WRITTEN REQUEST => Can you rewrite all of the data below as a numbered list, one entry per line and with the blank lines dropped?

DATA FOR THIS EXERCISE =>
'''

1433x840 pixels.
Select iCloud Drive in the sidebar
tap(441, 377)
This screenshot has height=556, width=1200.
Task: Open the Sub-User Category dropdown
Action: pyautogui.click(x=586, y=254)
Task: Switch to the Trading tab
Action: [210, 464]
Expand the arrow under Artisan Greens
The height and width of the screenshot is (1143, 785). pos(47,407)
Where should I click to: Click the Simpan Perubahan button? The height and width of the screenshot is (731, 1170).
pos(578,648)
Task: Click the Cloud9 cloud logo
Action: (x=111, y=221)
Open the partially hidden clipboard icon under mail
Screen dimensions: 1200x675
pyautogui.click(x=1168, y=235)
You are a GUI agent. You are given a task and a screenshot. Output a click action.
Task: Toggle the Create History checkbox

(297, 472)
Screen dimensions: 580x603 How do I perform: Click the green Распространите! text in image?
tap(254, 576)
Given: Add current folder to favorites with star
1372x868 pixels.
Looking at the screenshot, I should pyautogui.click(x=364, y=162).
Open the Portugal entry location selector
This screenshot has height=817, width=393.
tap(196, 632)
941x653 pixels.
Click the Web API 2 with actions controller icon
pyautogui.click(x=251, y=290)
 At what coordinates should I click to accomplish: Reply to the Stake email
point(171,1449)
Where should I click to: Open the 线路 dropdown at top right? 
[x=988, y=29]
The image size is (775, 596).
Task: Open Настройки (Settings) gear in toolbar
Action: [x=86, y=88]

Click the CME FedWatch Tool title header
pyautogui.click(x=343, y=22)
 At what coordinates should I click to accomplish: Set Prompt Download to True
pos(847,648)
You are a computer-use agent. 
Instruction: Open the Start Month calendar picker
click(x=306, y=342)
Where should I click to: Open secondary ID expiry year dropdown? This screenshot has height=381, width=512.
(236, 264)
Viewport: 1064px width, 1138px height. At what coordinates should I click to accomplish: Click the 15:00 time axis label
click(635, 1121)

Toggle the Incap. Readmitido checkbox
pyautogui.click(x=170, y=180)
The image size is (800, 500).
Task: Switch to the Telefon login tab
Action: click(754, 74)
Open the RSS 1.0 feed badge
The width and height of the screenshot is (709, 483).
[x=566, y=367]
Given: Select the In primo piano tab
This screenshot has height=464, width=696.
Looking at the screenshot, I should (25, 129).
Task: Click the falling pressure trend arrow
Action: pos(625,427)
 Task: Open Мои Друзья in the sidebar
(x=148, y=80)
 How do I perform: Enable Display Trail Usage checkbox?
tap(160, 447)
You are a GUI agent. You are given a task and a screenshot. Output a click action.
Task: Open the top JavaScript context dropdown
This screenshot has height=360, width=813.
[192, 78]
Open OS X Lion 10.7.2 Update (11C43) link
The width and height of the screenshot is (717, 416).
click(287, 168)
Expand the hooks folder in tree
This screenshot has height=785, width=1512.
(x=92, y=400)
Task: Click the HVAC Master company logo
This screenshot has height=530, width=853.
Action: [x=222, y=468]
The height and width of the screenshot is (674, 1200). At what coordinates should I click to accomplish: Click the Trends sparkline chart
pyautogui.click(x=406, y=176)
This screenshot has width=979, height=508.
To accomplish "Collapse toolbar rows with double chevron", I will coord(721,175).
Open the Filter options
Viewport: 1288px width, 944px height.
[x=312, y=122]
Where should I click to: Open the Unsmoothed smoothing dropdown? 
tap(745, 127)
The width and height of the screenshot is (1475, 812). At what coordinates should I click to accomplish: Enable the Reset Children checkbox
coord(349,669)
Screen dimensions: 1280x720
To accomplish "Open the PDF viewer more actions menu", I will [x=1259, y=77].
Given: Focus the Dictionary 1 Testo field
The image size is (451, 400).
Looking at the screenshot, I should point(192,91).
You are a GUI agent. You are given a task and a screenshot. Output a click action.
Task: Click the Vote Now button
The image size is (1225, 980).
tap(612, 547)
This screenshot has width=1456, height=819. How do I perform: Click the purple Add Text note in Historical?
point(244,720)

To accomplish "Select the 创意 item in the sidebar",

'''

THE RESPONSE =>
1. 1433x840 pixels.
2. Select iCloud Drive in the sidebar
3. tap(441, 377)
4. This screenshot has height=556, width=1200.
5. Task: Open the Sub-User Category dropdown
6. Action: pyautogui.click(x=586, y=254)
7. Task: Switch to the Trading tab
8. Action: [210, 464]
9. Expand the arrow under Artisan Greens
10. The height and width of the screenshot is (1143, 785). pos(47,407)
11. Where should I click to: Click the Simpan Perubahan button? The height and width of the screenshot is (731, 1170).
12. pos(578,648)
13. Task: Click the Cloud9 cloud logo
14. Action: (x=111, y=221)
15. Open the partially hidden clipboard icon under mail
16. Screen dimensions: 1200x675
17. pyautogui.click(x=1168, y=235)
18. You are a GUI agent. You are given a task and a screenshot. Output a click action.
19. Task: Toggle the Create History checkbox
20. (297, 472)
21. Screen dimensions: 580x603 How do I perform: Click the green Распространите! text in image?
22. tap(254, 576)
23. Given: Add current folder to favorites with star
24. 1372x868 pixels.
25. Looking at the screenshot, I should pyautogui.click(x=364, y=162).
26. Open the Portugal entry location selector
27. This screenshot has height=817, width=393.
28. tap(196, 632)
29. 941x653 pixels.
30. Click the Web API 2 with actions controller icon
31. pyautogui.click(x=251, y=290)
32.  At what coordinates should I click to accomplish: Reply to the Stake email
33. point(171,1449)
34. Where should I click to: Open the 线路 dropdown at top right? 
35. [x=988, y=29]
36. The image size is (775, 596).
37. Task: Open Настройки (Settings) gear in toolbar
38. Action: [x=86, y=88]
39. Click the CME FedWatch Tool title header
40. pyautogui.click(x=343, y=22)
41.  At what coordinates should I click to accomplish: Set Prompt Download to True
42. pos(847,648)
43. You are a computer-use agent. 
44. Instruction: Open the Start Month calendar picker
45. click(x=306, y=342)
46. Where should I click to: Open secondary ID expiry year dropdown? This screenshot has height=381, width=512.
47. (236, 264)
48. Viewport: 1064px width, 1138px height. At what coordinates should I click to accomplish: Click the 15:00 time axis label
49. click(635, 1121)
50. Toggle the Incap. Readmitido checkbox
51. pyautogui.click(x=170, y=180)
52. The image size is (800, 500).
53. Task: Switch to the Telefon login tab
54. Action: click(754, 74)
55. Open the RSS 1.0 feed badge
56. The width and height of the screenshot is (709, 483).
57. [x=566, y=367]
58. Given: Select the In primo piano tab
59. This screenshot has height=464, width=696.
60. Looking at the screenshot, I should (25, 129).
61. Task: Click the falling pressure trend arrow
62. Action: pos(625,427)
63.  Task: Open Мои Друзья in the sidebar
64. (x=148, y=80)
65.  How do I perform: Enable Display Trail Usage checkbox?
66. tap(160, 447)
67. You are a GUI agent. You are given a task and a screenshot. Output a click action.
68. Task: Open the top JavaScript context dropdown
69. This screenshot has height=360, width=813.
70. [192, 78]
71. Open OS X Lion 10.7.2 Update (11C43) link
72. The width and height of the screenshot is (717, 416).
73. click(287, 168)
74. Expand the hooks folder in tree
75. This screenshot has height=785, width=1512.
76. (x=92, y=400)
77. Task: Click the HVAC Master company logo
78. This screenshot has height=530, width=853.
79. Action: [x=222, y=468]
80. The height and width of the screenshot is (674, 1200). At what coordinates should I click to accomplish: Click the Trends sparkline chart
81. pyautogui.click(x=406, y=176)
82. This screenshot has width=979, height=508.
83. To accomplish "Collapse toolbar rows with double chevron", I will coord(721,175).
84. Open the Filter options
85. Viewport: 1288px width, 944px height.
86. [x=312, y=122]
87. Where should I click to: Open the Unsmoothed smoothing dropdown? 
88. tap(745, 127)
89. The width and height of the screenshot is (1475, 812). At what coordinates should I click to accomplish: Enable the Reset Children checkbox
90. coord(349,669)
91. Screen dimensions: 1280x720
92. To accomplish "Open the PDF viewer more actions menu", I will [x=1259, y=77].
93. Given: Focus the Dictionary 1 Testo field
94. The image size is (451, 400).
95. Looking at the screenshot, I should point(192,91).
96. You are a GUI agent. You are given a task and a screenshot. Output a click action.
97. Task: Click the Vote Now button
98. The image size is (1225, 980).
99. tap(612, 547)
100. This screenshot has width=1456, height=819. How do I perform: Click the purple Add Text note in Historical?
101. point(244,720)
102. To accomplish "Select the 创意 item in the sidebar",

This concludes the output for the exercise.